Torrential rains accompanying tropical cyclones frequently cause extensive flooding, leading to tree mortality from anoxia (absence of oxygen). Flooding and rainfall saturates soil, which may increase susceptibility to windthrow in shallow soils.
Wind is the feature that is linked to a vast majority of a cyclone’s damage, both directly and indirectly, through waves and storm surge. The most common impacts of wind include defoliation, loosening and shredding of bark, and abrasion of stem surfaces. Trees can sway, twist and rock, and large branches may break off and cause damage to understory trees. Individual stems may bend, break or suffer some level of uprooting from leaning to complete blowdown of the tree.
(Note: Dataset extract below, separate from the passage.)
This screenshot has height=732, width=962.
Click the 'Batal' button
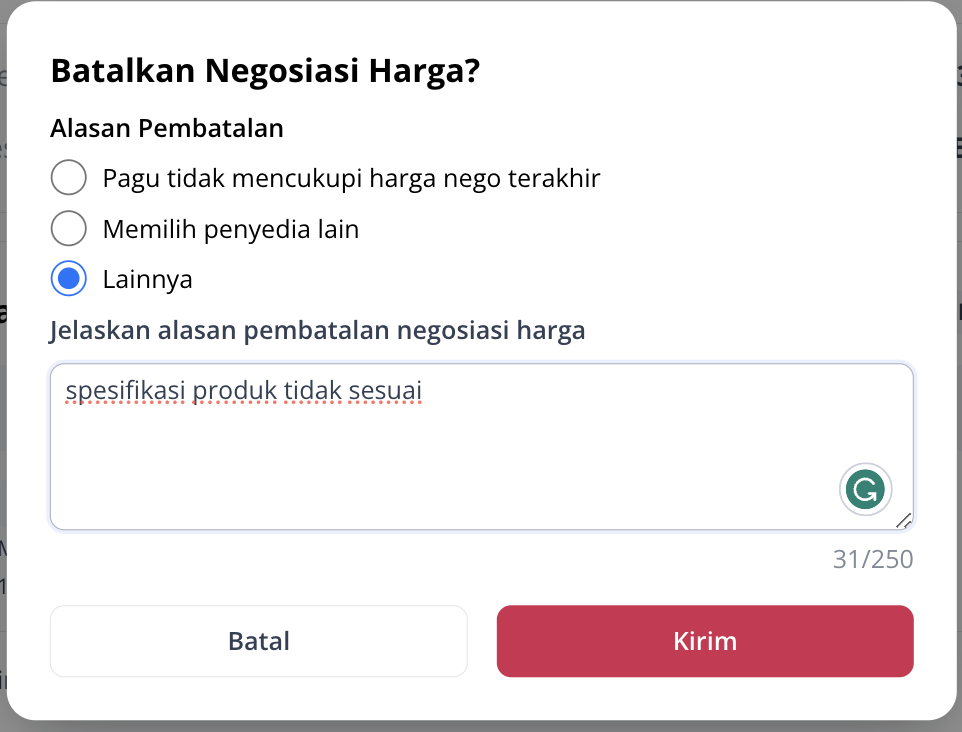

A storm surge is a large dome of water, sometimes greater than five metres, that floods the coast at high speed and with immense force as the storm makes landfall. Storm surges can cause extensive damage to coastal vegetation by bending, breaking or uprooting trees. Scouring and erosion may expose root systems leading to desiccation, and deposition may lead to root suffocation. Salinity and inundation increased by the storm surge can cause plant and tree mortality.

Tornadoes are short-lived, relatively small, complex, violent and unpredictable storms that can cause severe damage though usually in limited areas. They are most common in spring in late afternoon and are concentrated in interior continental regions, particularly in Tornado Alley of the Great Plains of North America, but they can and do occur anywhere, especially in temperate latitudes. Tornado winds greatly surpass tropical cyclone winds in intensity, reaching an estimated maximum exceeding 400 km/h.
They develop under three meteorological conditions: long-lived supercell thunderstorms, which generate the largest and most damaging tornadoes; ordinary thunderstorms; and in cyclones after they make landfall. Damage to trees and forests can range from branch break and single tree gaps to extensive areas of complete blowdown.